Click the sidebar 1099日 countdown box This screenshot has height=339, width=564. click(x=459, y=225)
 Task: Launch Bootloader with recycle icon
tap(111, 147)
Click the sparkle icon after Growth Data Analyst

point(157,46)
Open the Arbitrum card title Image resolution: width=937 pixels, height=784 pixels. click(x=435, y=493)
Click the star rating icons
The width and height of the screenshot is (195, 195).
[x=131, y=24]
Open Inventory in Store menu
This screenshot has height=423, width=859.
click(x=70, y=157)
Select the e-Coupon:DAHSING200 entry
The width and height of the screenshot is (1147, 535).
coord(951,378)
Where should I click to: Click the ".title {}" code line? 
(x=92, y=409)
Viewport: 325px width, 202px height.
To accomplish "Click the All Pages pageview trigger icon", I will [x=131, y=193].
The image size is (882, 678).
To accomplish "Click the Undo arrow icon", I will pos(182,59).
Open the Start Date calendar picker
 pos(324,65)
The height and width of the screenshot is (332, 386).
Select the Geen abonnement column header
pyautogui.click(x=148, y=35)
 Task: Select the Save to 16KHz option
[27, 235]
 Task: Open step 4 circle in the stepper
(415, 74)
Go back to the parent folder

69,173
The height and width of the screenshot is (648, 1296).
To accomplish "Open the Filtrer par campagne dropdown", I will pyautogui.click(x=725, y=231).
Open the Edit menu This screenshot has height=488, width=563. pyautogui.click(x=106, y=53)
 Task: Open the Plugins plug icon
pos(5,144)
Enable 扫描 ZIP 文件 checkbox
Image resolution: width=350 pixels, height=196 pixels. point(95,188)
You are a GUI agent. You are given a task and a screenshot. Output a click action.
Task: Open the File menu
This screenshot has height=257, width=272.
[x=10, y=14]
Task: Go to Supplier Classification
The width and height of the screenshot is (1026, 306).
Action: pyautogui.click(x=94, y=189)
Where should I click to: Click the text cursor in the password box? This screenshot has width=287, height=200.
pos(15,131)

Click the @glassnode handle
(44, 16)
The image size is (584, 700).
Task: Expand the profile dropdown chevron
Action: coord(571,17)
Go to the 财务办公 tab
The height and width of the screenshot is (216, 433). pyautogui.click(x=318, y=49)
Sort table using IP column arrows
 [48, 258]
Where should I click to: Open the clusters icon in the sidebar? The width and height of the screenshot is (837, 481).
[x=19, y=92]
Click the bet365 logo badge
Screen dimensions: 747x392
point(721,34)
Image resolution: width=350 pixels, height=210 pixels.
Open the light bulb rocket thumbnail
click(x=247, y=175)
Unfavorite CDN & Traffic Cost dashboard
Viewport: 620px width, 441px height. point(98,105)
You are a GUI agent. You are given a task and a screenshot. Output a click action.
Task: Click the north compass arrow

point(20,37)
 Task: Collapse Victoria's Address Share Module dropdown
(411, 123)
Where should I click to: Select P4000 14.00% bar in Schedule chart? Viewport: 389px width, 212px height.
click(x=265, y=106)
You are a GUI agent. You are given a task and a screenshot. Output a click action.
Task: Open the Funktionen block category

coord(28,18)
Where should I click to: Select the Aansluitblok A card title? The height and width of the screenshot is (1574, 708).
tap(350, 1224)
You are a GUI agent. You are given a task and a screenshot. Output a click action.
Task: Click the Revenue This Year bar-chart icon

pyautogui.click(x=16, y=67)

Exercise objective: Without altering a single word, transcribe the entries above.

Output for this task:
Click the sidebar 1099日 countdown box This screenshot has height=339, width=564. click(x=459, y=225)
 Task: Launch Bootloader with recycle icon
tap(111, 147)
Click the sparkle icon after Growth Data Analyst

point(157,46)
Open the Arbitrum card title Image resolution: width=937 pixels, height=784 pixels. click(x=435, y=493)
Click the star rating icons
The width and height of the screenshot is (195, 195).
[x=131, y=24]
Open Inventory in Store menu
This screenshot has height=423, width=859.
click(x=70, y=157)
Select the e-Coupon:DAHSING200 entry
The width and height of the screenshot is (1147, 535).
coord(951,378)
Where should I click to: Click the ".title {}" code line? 
(x=92, y=409)
Viewport: 325px width, 202px height.
To accomplish "Click the All Pages pageview trigger icon", I will [x=131, y=193].
The image size is (882, 678).
To accomplish "Click the Undo arrow icon", I will pos(182,59).
Open the Start Date calendar picker
 pos(324,65)
The height and width of the screenshot is (332, 386).
Select the Geen abonnement column header
pyautogui.click(x=148, y=35)
 Task: Select the Save to 16KHz option
[27, 235]
 Task: Open step 4 circle in the stepper
(415, 74)
Go back to the parent folder

69,173
The height and width of the screenshot is (648, 1296).
To accomplish "Open the Filtrer par campagne dropdown", I will pyautogui.click(x=725, y=231).
Open the Edit menu This screenshot has height=488, width=563. pyautogui.click(x=106, y=53)
 Task: Open the Plugins plug icon
pos(5,144)
Enable 扫描 ZIP 文件 checkbox
Image resolution: width=350 pixels, height=196 pixels. point(95,188)
You are a GUI agent. You are given a task and a screenshot. Output a click action.
Task: Open the File menu
This screenshot has height=257, width=272.
[x=10, y=14]
Task: Go to Supplier Classification
The width and height of the screenshot is (1026, 306).
Action: pyautogui.click(x=94, y=189)
Where should I click to: Click the text cursor in the password box? This screenshot has width=287, height=200.
pos(15,131)

Click the @glassnode handle
(44, 16)
The image size is (584, 700).
Task: Expand the profile dropdown chevron
Action: coord(571,17)
Go to the 财务办公 tab
The height and width of the screenshot is (216, 433). pyautogui.click(x=318, y=49)
Sort table using IP column arrows
 [48, 258]
Where should I click to: Open the clusters icon in the sidebar? The width and height of the screenshot is (837, 481).
[x=19, y=92]
Click the bet365 logo badge
Screen dimensions: 747x392
point(721,34)
Image resolution: width=350 pixels, height=210 pixels.
Open the light bulb rocket thumbnail
click(x=247, y=175)
Unfavorite CDN & Traffic Cost dashboard
Viewport: 620px width, 441px height. point(98,105)
You are a GUI agent. You are given a task and a screenshot. Output a click action.
Task: Click the north compass arrow

point(20,37)
 Task: Collapse Victoria's Address Share Module dropdown
(411, 123)
Where should I click to: Select P4000 14.00% bar in Schedule chart? Viewport: 389px width, 212px height.
click(x=265, y=106)
You are a GUI agent. You are given a task and a screenshot. Output a click action.
Task: Open the Funktionen block category

coord(28,18)
Where should I click to: Select the Aansluitblok A card title? The height and width of the screenshot is (1574, 708).
tap(350, 1224)
You are a GUI agent. You are given a task and a screenshot. Output a click action.
Task: Click the Revenue This Year bar-chart icon

pyautogui.click(x=16, y=67)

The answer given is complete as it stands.